### [Your instructions]
Reproduce the lines of the data below verbatim, from the line containing "Viewport: 733px width, 1145px height." through the line containing "Action: pyautogui.click(x=481, y=179)", with both of those lines included.

### [Source material]

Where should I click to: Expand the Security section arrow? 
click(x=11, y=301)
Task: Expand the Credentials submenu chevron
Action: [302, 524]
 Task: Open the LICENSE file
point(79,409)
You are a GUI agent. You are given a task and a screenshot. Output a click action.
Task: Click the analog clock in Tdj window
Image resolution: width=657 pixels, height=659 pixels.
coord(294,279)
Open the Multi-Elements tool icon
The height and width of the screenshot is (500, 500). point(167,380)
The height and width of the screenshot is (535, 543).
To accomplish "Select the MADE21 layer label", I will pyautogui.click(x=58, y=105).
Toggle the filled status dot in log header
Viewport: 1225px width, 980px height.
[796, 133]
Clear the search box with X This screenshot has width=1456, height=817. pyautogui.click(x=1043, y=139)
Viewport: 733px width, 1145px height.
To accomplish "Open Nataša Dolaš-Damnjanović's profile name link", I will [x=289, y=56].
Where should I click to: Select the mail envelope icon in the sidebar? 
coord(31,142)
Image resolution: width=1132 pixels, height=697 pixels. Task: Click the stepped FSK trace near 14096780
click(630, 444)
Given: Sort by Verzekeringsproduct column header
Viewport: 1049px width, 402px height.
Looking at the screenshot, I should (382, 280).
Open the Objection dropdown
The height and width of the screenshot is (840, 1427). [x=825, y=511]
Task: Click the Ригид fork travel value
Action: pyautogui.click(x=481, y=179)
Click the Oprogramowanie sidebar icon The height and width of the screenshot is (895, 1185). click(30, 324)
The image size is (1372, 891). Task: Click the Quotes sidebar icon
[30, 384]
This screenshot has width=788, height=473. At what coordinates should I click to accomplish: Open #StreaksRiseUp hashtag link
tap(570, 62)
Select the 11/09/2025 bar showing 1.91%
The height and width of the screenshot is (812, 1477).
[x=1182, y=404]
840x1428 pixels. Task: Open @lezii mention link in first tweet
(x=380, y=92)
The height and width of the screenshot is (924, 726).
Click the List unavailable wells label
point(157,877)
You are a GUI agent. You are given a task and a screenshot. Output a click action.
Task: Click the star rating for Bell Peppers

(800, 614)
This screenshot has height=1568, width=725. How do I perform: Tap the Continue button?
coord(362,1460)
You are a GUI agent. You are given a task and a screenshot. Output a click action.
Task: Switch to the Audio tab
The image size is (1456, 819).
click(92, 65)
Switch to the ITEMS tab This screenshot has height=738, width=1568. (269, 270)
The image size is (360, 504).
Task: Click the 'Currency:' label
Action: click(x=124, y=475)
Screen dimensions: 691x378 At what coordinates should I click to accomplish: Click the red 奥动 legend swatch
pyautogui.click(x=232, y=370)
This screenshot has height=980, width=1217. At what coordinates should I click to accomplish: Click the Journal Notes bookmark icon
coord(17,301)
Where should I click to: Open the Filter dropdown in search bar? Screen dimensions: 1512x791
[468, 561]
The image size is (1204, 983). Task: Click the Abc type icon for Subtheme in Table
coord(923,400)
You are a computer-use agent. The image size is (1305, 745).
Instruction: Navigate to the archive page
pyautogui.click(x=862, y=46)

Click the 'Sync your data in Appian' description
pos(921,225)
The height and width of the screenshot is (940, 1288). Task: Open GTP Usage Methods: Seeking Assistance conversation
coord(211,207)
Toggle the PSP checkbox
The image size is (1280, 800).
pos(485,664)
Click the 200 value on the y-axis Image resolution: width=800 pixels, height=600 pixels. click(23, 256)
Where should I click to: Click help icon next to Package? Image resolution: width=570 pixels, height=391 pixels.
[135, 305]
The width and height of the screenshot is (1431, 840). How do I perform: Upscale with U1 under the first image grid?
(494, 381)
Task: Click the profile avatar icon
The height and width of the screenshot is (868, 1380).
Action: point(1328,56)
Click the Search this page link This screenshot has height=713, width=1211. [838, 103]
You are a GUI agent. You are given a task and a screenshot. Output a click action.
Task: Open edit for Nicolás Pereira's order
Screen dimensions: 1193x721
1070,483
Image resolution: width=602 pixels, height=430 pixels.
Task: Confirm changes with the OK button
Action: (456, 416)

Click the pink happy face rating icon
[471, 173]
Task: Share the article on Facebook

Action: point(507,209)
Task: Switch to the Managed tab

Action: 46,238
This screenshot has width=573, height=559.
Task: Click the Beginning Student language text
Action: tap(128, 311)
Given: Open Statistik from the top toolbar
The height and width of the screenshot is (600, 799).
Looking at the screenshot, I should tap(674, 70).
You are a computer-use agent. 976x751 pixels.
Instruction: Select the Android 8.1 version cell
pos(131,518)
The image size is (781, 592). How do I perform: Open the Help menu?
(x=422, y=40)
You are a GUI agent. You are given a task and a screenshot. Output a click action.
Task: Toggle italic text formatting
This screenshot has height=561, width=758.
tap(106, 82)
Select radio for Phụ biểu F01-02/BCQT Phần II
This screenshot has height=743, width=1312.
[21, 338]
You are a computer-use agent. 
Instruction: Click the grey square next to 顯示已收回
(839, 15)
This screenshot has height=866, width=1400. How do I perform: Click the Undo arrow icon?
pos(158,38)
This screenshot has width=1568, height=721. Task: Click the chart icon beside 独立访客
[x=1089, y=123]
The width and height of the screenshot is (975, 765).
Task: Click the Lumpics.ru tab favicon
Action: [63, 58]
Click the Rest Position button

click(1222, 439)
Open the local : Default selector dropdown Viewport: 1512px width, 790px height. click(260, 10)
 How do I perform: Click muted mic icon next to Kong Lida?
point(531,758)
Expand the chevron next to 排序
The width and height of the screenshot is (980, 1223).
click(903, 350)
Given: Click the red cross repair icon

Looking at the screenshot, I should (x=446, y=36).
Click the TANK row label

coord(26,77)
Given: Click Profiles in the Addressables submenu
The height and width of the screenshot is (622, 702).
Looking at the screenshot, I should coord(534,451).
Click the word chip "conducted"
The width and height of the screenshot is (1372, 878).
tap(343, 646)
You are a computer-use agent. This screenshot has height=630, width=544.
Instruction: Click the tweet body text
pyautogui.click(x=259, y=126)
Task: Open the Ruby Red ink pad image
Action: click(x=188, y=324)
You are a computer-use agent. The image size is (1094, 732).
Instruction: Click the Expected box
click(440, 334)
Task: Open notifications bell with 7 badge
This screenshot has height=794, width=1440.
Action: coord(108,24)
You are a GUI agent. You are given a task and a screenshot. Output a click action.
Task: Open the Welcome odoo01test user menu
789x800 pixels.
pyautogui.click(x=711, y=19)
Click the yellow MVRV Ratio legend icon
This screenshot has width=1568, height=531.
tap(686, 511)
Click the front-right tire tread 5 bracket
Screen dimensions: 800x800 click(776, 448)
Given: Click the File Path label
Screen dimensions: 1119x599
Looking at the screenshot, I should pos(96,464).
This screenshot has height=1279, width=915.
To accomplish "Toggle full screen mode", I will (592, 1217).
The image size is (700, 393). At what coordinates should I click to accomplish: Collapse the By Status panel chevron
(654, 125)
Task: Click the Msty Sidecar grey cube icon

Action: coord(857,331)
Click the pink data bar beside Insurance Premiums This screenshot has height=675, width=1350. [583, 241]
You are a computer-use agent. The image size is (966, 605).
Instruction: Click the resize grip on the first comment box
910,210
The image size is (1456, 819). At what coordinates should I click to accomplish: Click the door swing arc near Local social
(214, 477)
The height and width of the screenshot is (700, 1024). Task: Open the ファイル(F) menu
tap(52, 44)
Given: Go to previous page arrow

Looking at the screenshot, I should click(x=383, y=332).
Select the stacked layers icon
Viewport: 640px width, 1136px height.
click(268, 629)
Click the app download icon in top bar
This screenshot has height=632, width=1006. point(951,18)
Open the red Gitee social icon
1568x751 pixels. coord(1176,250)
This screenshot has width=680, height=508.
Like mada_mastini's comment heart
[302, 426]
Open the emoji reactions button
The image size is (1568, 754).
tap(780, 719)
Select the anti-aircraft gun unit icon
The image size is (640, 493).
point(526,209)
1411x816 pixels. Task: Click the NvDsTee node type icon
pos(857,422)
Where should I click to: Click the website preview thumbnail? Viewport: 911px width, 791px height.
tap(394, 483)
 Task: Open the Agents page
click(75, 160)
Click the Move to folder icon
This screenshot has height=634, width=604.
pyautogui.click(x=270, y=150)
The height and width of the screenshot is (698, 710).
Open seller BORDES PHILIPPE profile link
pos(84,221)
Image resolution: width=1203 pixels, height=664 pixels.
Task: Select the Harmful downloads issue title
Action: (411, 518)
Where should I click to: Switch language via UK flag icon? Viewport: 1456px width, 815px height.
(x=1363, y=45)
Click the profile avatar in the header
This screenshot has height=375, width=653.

### [Complete response]
Viewport: 733px width, 1145px height.
To accomplish "Open Nataša Dolaš-Damnjanović's profile name link", I will [x=289, y=56].
Where should I click to: Select the mail envelope icon in the sidebar? 
coord(31,142)
Image resolution: width=1132 pixels, height=697 pixels. Task: Click the stepped FSK trace near 14096780
click(630, 444)
Given: Sort by Verzekeringsproduct column header
Viewport: 1049px width, 402px height.
Looking at the screenshot, I should (382, 280).
Open the Objection dropdown
The height and width of the screenshot is (840, 1427). [x=825, y=511]
Task: Click the Ригид fork travel value
Action: pyautogui.click(x=481, y=179)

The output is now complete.